The Department of Defense announced today that remains believed to be those of eight American soldiers missing in action from the Korean War were repatriated in formal ceremonies at Yokota Air Base, Japan, on Tuesday, July 10. The remains were flown on a U.S. Air Force aircraft from Pyongyang, North Korea, under the escort of a uniformed United Nations Command honor guard.
A joint U.S.-North Korean team operating about 60 miles north of Pyongyang, recovered the remains during operations that began in June. The area was the site of battles between Communist forces and the U.S. Army's 1st Cavalry Division, and 2nd and 25th Infantry Divisions in November 1950.
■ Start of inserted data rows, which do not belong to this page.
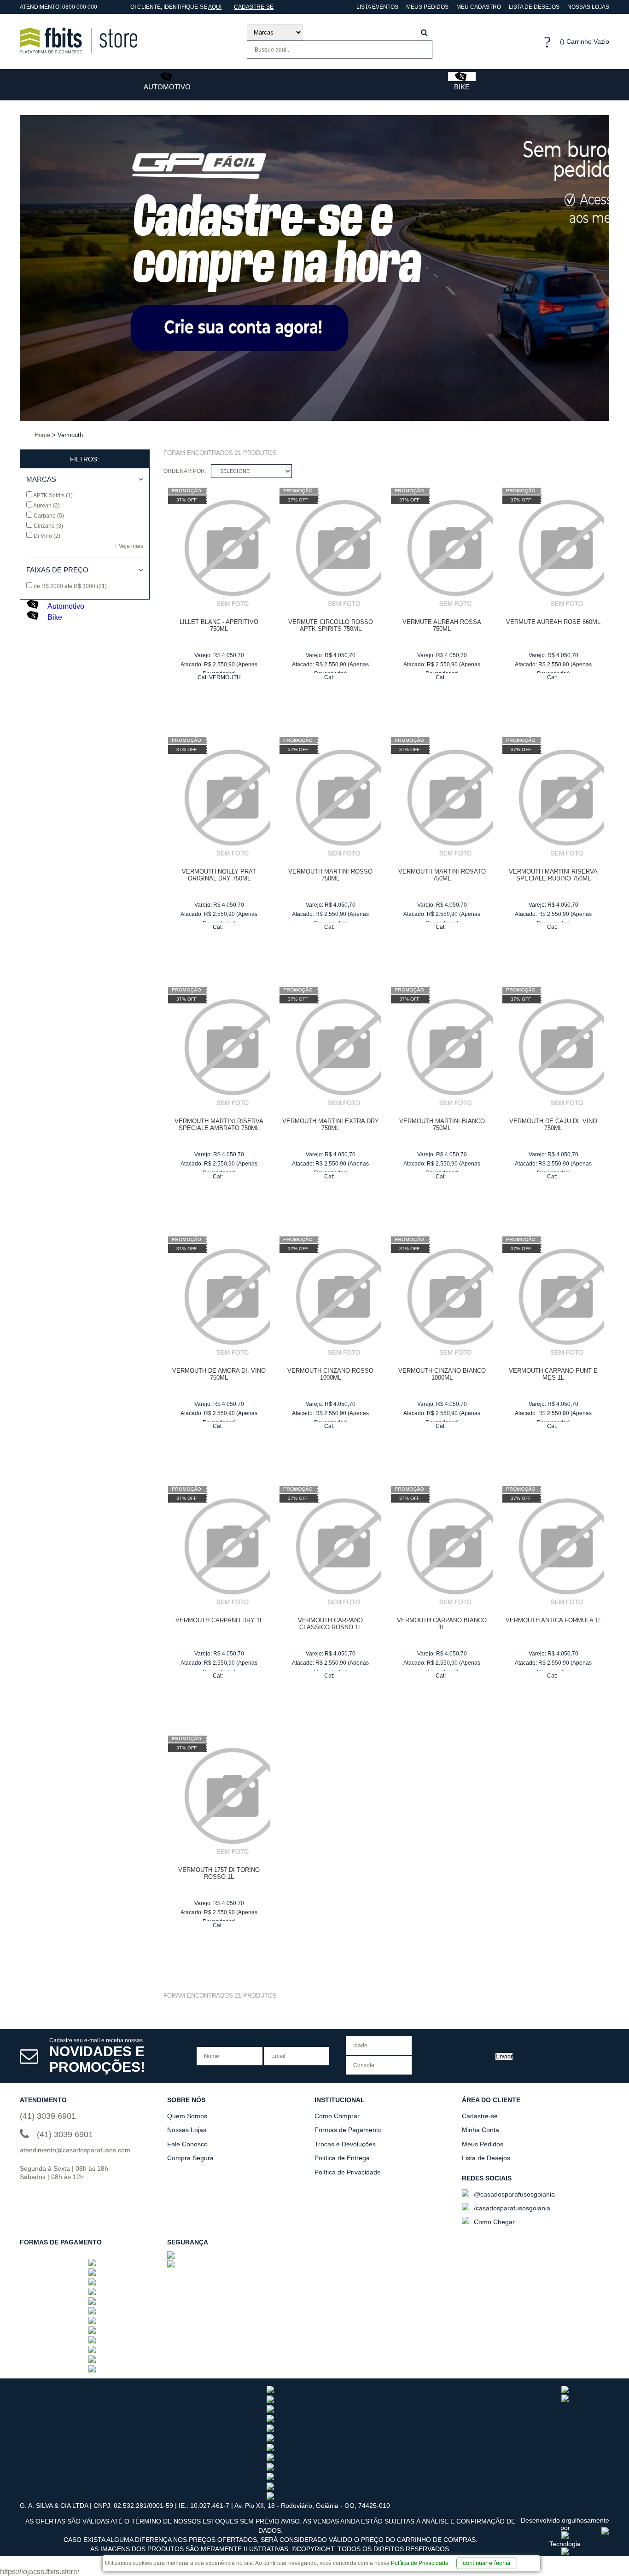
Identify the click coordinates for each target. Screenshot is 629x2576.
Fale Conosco (187, 2144)
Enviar (504, 2056)
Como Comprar (337, 2116)
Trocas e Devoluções (345, 2144)
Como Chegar (493, 2222)
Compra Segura (190, 2158)
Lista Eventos (376, 7)
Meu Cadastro (478, 7)
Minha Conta (480, 2129)
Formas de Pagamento (348, 2129)
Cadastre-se (254, 7)
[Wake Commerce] (565, 2552)
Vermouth (225, 677)
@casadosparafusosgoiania (513, 2194)
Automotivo (167, 87)
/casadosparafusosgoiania (511, 2208)
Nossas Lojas (588, 7)
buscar (424, 32)
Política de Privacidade (419, 2563)
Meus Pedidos (427, 7)
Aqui (214, 7)
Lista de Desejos (534, 7)
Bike (462, 87)
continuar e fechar (487, 2562)
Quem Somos (187, 2116)
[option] (118, 268)
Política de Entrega (342, 2158)
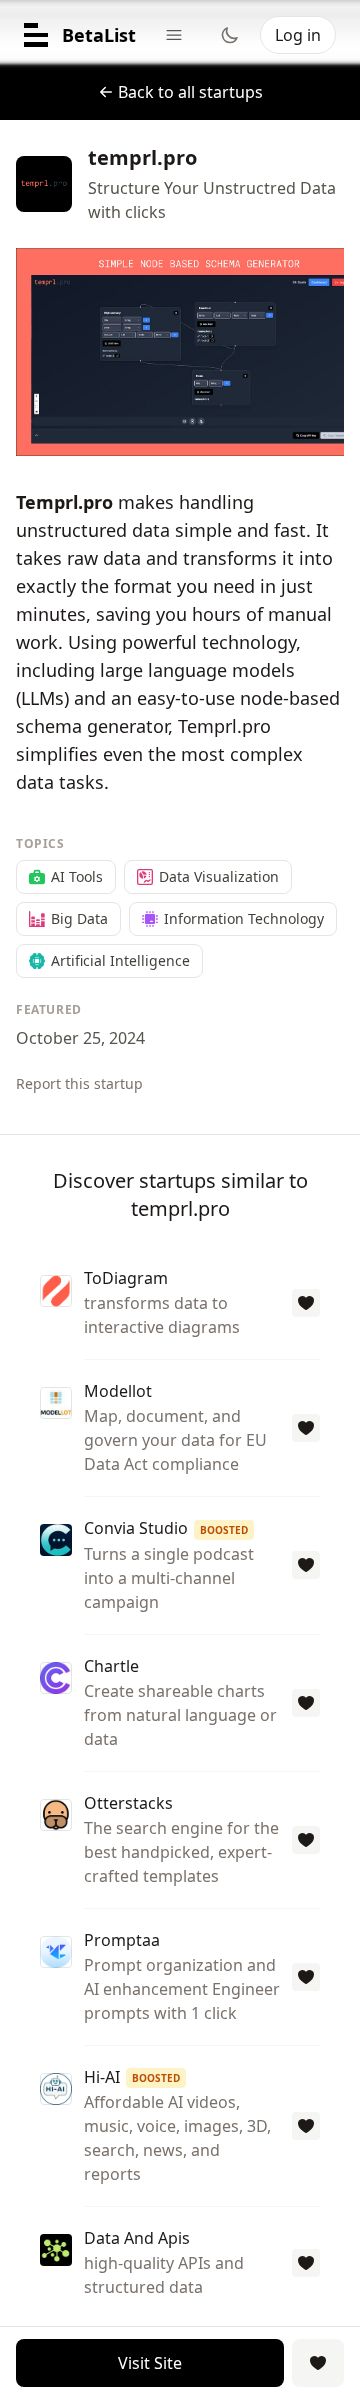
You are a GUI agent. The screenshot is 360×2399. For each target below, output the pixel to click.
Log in (298, 35)
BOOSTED (224, 1530)
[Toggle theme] (230, 35)
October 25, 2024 (80, 1038)
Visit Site (150, 2363)
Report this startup (79, 1083)
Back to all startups (190, 92)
The 28-person U.S. team was composed primarily of specialists from the Army's Central Identification Laboratory in Hawaii. The Defense Department's POW/Missing Personnel Office negotiated an agreement with the North Koreans last year that led to the scheduling of this operation.
This year's work in North Korea promises to be the most productive yet, with 10 individual operations scheduled, including some near the Chosin Reservoir. Twenty-one joint operations, resulting in the recovery of 118 sets of remains believed to be those of U.S. soldiers, have been conducted in North Korea since 1996. Eight have been positively identified and returned to their families for burial with full military honors. Another 10 are nearing the final stages of the forensic identification process.
Of the 88,000 U.S. servicemembers missing in action from all conflicts, more than 8,100 are from the Korean War.